Далее Порохня пытается спровоцировать Гагарина: “A как же, Юра, И. В. Сталин, которому мы с тобой поклонялись безмерно (озадачивающая деталь. – Л. Д.). Ведь Хрущев его превратил в чудовище, пугало для всего человечества, унизил как Верховного главнокомандующего… <следующий абзац посвящен перечислению грехов Хрущева перед Сталиным…>?” Гагарин подпускает туману: “Я человек от техники, нахожусь вне политики, и мне трудно судить, почему так поступил Никита Сергеевич. Но, невзирая на эту вселенскую размолвку, я с величайшим уважением отношусь к обоим политическим и государственным деятелям…” [25].
Гагарина в 1960-е можно представить послушной шестеренкой режима, воплощением конформизма. Посмотрите на его позднюю фотографию, где он запечатлен в длинном плаще-пыльнике, мягкой шляпе, роговых очках и с портфелем, как у членов политбюро, – человек, который вроде как слетал в будущее? Посмотрите, как он без тени улыбки зачитывает – и ладно бы на партсобрании, но нет – на “Голубом огоньке”! – свои клишированные мантры – “стоящий во главе всего прогрессивного человечества… поздравить дорогую нашему сердцу мудрую Коммунистическую партию… до чего радостно сознавать, что страна наша уверенно воплощает в жизнь программу, принятую историческим…” [67]; хоть бы, что ли, кто-нибудь удалял такие записи с ютьюба. Конечно, хорошо бы, чтобы он взбунтовался, цапнул вскормившую его руку, плеснул Брежневу в лицо порцию пинаколады и уехал воевать куда-нибудь во Вьетнам с американцами – как Че Гевара, который плюнул в какой-то момент на все свои представительские функции и отправился в Боливию. Конечно, здорово было бы, если бы вместо того, чтобы по бумажке зачитывать идиотские отчеты об обязательствах и урожаях, он орал комсомольцам: “Вы все жалкое стадо рабов!” – так, как ровно в те же годы переругивался со своей публикой какой-нибудь Джим Моррисон. Если бы вместо того, чтобы сочинять приторные ньюэйджевые тропари – “Люди, будем хранить и приумножать эту красоту, а не разрушать ее!” – он бился на сцене в истерике, задавая всем этим хлопкоробам и офицерам Генштаба неудобные вопросы – что они сделали с Землей? что они сделали с нашей прекрасной сестрой?

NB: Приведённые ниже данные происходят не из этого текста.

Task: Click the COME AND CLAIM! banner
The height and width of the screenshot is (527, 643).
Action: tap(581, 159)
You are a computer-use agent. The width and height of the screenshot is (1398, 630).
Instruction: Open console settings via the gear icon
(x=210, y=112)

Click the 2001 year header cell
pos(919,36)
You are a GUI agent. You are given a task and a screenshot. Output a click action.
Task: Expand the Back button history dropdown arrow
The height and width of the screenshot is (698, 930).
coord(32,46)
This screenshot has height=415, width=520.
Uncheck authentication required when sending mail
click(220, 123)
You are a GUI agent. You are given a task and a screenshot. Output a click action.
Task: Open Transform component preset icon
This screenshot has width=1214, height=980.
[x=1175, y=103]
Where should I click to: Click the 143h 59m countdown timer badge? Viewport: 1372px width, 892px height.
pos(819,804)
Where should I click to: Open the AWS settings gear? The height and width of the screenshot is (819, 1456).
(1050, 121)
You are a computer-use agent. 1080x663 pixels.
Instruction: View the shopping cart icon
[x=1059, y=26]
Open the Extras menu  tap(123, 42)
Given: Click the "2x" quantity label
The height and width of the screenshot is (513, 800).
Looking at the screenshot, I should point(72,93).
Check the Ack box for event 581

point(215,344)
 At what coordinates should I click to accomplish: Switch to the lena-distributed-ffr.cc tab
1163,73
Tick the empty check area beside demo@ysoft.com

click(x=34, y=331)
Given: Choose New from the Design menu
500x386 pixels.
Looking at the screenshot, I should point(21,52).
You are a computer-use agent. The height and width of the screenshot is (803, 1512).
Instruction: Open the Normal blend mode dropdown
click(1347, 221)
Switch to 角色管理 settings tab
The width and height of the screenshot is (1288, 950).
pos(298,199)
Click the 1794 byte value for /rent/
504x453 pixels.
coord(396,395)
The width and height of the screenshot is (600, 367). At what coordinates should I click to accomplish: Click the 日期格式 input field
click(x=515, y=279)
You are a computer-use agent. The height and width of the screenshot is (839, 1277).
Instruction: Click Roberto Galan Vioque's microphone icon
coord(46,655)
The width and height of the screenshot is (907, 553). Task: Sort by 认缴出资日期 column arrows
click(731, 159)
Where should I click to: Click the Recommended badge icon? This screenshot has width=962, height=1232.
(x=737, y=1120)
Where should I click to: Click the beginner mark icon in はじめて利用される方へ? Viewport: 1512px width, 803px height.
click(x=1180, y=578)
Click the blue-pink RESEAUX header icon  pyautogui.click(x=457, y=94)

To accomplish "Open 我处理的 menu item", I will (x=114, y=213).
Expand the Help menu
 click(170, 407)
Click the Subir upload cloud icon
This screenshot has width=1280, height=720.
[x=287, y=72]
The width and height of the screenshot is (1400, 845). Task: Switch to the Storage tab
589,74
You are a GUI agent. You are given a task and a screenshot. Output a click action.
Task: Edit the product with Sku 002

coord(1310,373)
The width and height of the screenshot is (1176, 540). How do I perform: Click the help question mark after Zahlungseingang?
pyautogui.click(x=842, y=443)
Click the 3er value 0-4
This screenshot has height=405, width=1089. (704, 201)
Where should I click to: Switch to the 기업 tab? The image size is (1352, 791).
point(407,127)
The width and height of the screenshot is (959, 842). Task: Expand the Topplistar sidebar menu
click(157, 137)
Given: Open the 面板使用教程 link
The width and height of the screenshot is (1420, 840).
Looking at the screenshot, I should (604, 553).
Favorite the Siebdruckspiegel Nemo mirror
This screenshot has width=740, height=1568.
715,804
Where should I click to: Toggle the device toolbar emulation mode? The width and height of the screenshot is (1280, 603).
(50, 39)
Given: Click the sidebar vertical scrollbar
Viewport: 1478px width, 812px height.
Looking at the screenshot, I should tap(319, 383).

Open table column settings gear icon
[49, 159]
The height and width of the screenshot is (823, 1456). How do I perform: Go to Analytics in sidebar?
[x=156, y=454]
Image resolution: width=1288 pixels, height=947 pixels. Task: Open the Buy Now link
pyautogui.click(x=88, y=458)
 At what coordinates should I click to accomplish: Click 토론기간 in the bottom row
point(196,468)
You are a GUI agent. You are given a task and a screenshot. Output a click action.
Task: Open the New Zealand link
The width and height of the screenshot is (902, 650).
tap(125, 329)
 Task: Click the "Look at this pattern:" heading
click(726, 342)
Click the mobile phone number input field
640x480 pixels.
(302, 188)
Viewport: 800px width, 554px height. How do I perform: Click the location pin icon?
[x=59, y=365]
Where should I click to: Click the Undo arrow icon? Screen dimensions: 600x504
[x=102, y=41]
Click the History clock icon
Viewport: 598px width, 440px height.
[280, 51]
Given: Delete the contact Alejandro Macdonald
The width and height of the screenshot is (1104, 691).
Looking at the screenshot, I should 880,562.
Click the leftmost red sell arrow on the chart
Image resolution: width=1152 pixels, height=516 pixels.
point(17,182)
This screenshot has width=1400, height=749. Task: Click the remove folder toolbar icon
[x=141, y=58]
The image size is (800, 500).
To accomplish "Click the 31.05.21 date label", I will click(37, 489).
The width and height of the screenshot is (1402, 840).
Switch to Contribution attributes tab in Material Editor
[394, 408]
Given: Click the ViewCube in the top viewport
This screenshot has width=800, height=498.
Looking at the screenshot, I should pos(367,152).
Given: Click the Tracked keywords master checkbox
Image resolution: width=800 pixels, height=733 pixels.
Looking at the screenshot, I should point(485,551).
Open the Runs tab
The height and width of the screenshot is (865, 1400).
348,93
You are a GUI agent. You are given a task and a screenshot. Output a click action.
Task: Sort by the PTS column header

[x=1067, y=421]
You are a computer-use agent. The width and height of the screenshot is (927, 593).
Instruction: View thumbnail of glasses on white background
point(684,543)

Чего нет, того нет; может, не способен был к этому; а может – не успел. По крайней мере мы точно знаем, что все послеполетные годы, когда сама система, внутри которой он жил, что называется, стимулировала его к недобросовестности и он мог спокойно обналичивать доставшуюся ему славу, – он все равно рвался летать и в конце концов красиво погиб. Да, жалко, что у нас не было своего Джима Моррисона, но… Америка дала миру Моррисона, Аргентина – Че Гевару, а Россия – Гагарина; все разные; и “наш Юрочка” уж как-нибудь будет не хуже прочих.
Гагарин регулярно подписывал гневные петиции, да и сам снимал стружку с американских империалистов, китайских “любителей опасных авантюр” и прочих политических оппонентов СССР – но скорее на манер рабочих тамбовского завода из песни Высоцкого: “давите мух, рождаемость снижайте, уничтожайте ваших воробьев”.